Tag Archives: subsidiarity

Cultivating the virtues of subsidiarity

LANCE BYRON RICHEY writes that it’s easy to criticize power-hungry politicians, but if we want leaders who support limited government, they must come from our own ranks. Cultivating leaders demands cultivating virtues. This means modeling humility and patience in our own careers, sharing responsibilities, and seeking out employees who do likewise . . .

Lance Richey

Lance Richey

ObamaCare. The Patriot Act. Common Core. Increasingly in America, power and policy have been centralized in the hands of the federal government at the expense not only of state and local authorities, but of individual freedom as well.
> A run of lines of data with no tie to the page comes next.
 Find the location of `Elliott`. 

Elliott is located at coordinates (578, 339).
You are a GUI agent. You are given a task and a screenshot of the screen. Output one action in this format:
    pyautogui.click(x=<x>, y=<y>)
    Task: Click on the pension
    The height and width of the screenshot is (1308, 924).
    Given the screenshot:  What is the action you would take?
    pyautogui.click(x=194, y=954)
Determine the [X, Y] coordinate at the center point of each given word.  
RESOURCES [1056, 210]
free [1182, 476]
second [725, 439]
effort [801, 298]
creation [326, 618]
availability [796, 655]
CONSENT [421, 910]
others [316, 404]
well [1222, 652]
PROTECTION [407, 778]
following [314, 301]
As a result — from insurance to illegal immigration to light bulbs — decisions affecting every aspect of our lives are being made by an ever-shrinking circle of politicians and bureaucrats. The concentration of too much power in too few hands poses serious threats to our economic and political freedoms. Worst of all, we as a people risk losing those Christian virtues necessary for a free and democratic society when we ignore the principle of subsidiarity.

This principle, first stated in Pope Pius XI’s Quadragesimo Anno, lies at the heart of Catholic social teaching. In 1931, when fascist and communist dictatorships across Europe were threatening the freedom of individuals and the Church (sound familiar?), this encyclical forcefully rejected the belief that the government alone can or should organize our lives.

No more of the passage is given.